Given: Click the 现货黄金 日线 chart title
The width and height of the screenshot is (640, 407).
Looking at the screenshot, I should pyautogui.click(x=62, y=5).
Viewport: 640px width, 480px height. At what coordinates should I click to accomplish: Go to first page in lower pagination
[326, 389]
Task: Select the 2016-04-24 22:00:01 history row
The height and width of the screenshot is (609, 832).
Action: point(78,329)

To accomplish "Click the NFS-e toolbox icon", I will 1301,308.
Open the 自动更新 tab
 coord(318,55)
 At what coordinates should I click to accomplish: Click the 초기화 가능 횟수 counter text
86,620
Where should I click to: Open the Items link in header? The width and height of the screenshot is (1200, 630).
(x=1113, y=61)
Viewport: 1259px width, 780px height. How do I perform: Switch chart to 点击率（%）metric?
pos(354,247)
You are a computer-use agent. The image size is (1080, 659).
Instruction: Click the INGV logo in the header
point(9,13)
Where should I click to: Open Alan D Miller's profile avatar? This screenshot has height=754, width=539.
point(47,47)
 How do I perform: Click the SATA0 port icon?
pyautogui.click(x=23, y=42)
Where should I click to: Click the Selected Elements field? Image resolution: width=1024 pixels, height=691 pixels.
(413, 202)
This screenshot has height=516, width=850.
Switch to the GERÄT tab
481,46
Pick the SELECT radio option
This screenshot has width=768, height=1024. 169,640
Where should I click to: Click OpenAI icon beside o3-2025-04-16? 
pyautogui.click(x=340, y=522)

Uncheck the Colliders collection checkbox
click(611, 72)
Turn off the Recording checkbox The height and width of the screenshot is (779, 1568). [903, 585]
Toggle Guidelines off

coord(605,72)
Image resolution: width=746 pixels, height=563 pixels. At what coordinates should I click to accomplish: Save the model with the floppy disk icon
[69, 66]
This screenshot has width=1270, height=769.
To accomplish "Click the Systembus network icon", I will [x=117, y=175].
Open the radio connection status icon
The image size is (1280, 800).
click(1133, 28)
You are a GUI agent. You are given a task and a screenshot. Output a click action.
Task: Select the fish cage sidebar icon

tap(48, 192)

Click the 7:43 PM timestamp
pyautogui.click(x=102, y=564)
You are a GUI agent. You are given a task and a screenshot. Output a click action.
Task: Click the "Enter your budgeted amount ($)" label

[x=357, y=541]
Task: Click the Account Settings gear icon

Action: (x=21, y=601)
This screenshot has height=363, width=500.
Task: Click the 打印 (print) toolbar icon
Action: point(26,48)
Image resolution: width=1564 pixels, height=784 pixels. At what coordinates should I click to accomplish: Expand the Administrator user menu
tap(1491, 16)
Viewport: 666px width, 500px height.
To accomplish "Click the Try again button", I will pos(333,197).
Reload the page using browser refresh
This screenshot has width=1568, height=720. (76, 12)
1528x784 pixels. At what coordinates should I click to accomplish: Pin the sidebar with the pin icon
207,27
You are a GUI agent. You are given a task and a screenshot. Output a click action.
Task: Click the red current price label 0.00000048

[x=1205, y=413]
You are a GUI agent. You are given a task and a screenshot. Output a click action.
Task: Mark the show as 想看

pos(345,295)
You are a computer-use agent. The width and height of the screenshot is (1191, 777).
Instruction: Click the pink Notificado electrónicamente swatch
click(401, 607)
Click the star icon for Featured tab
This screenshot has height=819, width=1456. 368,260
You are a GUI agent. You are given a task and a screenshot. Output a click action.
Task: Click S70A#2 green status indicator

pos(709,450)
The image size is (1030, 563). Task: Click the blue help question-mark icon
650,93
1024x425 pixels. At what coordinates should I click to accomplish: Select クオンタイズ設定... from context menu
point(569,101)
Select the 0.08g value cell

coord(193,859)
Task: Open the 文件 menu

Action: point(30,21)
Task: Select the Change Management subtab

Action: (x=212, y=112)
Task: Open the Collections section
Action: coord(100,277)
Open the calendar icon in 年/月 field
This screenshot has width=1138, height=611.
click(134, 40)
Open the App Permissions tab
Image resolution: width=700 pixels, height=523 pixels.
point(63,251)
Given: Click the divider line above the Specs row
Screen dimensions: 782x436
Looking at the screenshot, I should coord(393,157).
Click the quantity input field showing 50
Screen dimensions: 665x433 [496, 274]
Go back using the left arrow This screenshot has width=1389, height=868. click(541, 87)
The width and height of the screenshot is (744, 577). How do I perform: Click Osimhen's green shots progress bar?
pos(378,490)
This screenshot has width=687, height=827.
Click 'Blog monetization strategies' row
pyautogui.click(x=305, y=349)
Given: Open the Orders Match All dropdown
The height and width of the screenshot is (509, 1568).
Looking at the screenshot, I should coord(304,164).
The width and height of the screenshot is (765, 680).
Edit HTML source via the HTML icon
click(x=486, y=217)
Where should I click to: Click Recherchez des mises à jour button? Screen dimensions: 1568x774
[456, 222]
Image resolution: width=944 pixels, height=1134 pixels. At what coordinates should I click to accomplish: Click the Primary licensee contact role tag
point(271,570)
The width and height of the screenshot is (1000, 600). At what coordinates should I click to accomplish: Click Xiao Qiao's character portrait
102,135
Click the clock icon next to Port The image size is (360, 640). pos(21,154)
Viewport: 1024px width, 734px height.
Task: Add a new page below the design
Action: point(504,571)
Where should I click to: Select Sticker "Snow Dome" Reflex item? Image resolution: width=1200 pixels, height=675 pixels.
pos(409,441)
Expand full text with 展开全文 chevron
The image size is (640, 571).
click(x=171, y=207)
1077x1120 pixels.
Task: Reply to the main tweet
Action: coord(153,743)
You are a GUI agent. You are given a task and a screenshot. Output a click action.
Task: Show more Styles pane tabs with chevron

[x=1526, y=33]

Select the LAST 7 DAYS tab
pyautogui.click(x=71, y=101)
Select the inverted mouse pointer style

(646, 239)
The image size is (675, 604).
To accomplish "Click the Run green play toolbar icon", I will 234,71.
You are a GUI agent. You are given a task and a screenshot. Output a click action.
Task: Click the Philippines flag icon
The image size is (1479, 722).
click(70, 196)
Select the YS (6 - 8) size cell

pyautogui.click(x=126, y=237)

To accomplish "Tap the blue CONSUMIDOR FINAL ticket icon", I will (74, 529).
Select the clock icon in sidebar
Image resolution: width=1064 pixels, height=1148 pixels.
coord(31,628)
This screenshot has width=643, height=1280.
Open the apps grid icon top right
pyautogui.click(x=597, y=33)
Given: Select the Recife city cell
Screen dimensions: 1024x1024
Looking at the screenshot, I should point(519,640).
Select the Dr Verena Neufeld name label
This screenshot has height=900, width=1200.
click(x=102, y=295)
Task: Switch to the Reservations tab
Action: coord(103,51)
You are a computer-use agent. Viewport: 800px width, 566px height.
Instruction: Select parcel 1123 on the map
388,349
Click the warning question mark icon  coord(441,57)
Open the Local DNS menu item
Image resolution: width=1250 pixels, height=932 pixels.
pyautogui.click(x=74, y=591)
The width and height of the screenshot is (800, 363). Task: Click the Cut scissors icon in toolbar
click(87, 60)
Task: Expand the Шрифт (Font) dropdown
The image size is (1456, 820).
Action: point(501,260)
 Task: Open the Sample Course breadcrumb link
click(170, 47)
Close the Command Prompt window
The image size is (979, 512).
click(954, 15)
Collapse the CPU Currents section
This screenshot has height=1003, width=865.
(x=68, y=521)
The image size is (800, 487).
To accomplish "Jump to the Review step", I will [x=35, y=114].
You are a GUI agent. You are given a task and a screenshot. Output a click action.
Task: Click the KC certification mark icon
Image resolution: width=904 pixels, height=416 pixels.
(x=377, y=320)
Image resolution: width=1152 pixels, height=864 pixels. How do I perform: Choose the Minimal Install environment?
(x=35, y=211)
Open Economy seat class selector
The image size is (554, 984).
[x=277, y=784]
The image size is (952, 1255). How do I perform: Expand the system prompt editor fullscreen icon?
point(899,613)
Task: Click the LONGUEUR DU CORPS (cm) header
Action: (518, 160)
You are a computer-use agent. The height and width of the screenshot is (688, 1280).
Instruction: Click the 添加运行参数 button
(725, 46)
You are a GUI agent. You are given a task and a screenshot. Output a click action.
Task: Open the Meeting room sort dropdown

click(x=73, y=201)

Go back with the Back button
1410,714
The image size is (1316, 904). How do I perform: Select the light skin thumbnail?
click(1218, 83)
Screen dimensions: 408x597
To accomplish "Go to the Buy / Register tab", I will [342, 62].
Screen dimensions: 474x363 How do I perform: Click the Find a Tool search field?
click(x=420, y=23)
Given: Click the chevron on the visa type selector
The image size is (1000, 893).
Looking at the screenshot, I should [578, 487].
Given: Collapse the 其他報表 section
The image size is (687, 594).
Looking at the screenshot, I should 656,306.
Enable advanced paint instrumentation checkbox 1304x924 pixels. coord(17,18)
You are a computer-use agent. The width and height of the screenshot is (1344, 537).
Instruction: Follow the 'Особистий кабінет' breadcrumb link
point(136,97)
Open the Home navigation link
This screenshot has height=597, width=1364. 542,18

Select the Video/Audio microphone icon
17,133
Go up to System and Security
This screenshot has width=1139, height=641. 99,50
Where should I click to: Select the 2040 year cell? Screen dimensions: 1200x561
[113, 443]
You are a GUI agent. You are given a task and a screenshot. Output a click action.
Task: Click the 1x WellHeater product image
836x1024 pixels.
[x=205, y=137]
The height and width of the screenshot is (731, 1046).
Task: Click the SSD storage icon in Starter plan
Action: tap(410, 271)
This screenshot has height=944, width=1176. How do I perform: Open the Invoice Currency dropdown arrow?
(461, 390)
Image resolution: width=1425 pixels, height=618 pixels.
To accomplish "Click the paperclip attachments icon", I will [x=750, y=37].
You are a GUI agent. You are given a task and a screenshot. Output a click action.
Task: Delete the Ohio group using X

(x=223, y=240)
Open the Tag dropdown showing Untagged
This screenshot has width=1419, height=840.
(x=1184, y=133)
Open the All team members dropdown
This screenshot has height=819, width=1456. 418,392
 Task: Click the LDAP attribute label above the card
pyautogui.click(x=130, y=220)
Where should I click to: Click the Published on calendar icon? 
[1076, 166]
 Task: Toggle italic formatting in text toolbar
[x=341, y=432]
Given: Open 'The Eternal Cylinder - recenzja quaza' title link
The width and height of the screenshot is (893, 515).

____________________

*DESCRIPTION OF THE TASK:* The line above containing "Instruction: Click the 添加运行参数 button", the line containing "Task: Click the 1x WellHeater product image", and every line between them are to be transcribed exactly; no other line is wanted.

*REPLY TO THE TASK:*
Instruction: Click the 添加运行参数 button
(725, 46)
You are a GUI agent. You are given a task and a screenshot. Output a click action.
Task: Open the Meeting room sort dropdown

click(x=73, y=201)

Go back with the Back button
1410,714
The image size is (1316, 904). How do I perform: Select the light skin thumbnail?
click(1218, 83)
Screen dimensions: 408x597
To accomplish "Go to the Buy / Register tab", I will [342, 62].
Screen dimensions: 474x363 How do I perform: Click the Find a Tool search field?
click(x=420, y=23)
Given: Click the chevron on the visa type selector
The image size is (1000, 893).
Looking at the screenshot, I should [578, 487].
Given: Collapse the 其他報表 section
The image size is (687, 594).
Looking at the screenshot, I should 656,306.
Enable advanced paint instrumentation checkbox 1304x924 pixels. coord(17,18)
You are a computer-use agent. The width and height of the screenshot is (1344, 537).
Instruction: Follow the 'Особистий кабінет' breadcrumb link
point(136,97)
Open the Home navigation link
This screenshot has height=597, width=1364. 542,18

Select the Video/Audio microphone icon
17,133
Go up to System and Security
This screenshot has width=1139, height=641. 99,50
Where should I click to: Select the 2040 year cell? Screen dimensions: 1200x561
[113, 443]
You are a GUI agent. You are given a task and a screenshot. Output a click action.
Task: Click the 1x WellHeater product image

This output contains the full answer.